Propagation of Epipremnum pinnatum can be accomplished using stem cuttings. To do this:

  1. Choose a healthy section of the plant with one or more nodes.
  2. Cut about 4-6 inches of the vine below the node.
  3. Remove any lower leaves, leaving only a couple of leaves at the top of the cutting.
  4. Place the cutting in a glass of water or moist sphagnum moss4.
  5. Keep the cutting in a bright, warm location and ensure the water or moss remains moist.

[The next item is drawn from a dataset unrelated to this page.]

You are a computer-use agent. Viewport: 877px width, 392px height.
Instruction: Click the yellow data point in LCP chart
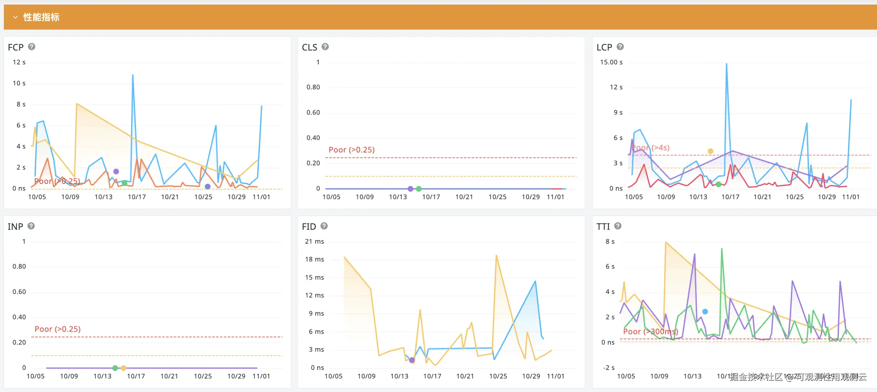710,151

Once roots have developed, transplant the cutting into an appropriate soil mix, following the care instructions outlined earlier in this section.

Benefits and Uses

Air Purification

Epipremnum pinnatum, commonly known as pothos or golden pothos, is well-known for its air-purifying properties. The plant is effective in removing formaldehyde and other volatile organic compounds (VOCs) from indoor air, enhancing the quality of air and contributing to a healthier living environment1.

Decorative Purposes

The Epipremnum pinnatum is not only prized for its air purification abilities but also its attractive foliage and versatility as a decorative plant. With its distinct leaf patterns, including shades of chartreuse, mint green, and white marbling2, it adds a touch of elegance in various indoor spaces. Pothos plants are low maintenance, making them an ideal choice for both beginners and experienced plant enthusiasts3. They can be grown in hanging baskets, shelves, or as a table centerpiece.

  • Low maintenance: Pothos plants are great for almost any indoor condition and can tolerate a wide range of environmental factors. They can handle a bit of neglect and still maintain their appearance3.
  • Versatile: Epipremnum pinnatum is adaptable and can be grown as a climbing or trailing plant, making it a popular choice for various decorative purposes4.
  • Humidity enhancement: Pothos plants can help increase the humidity in indoor spaces, which in turn can potentially protect you from cold and influenza viruses, reduce allergic reactions, and keep your skin hydrated5.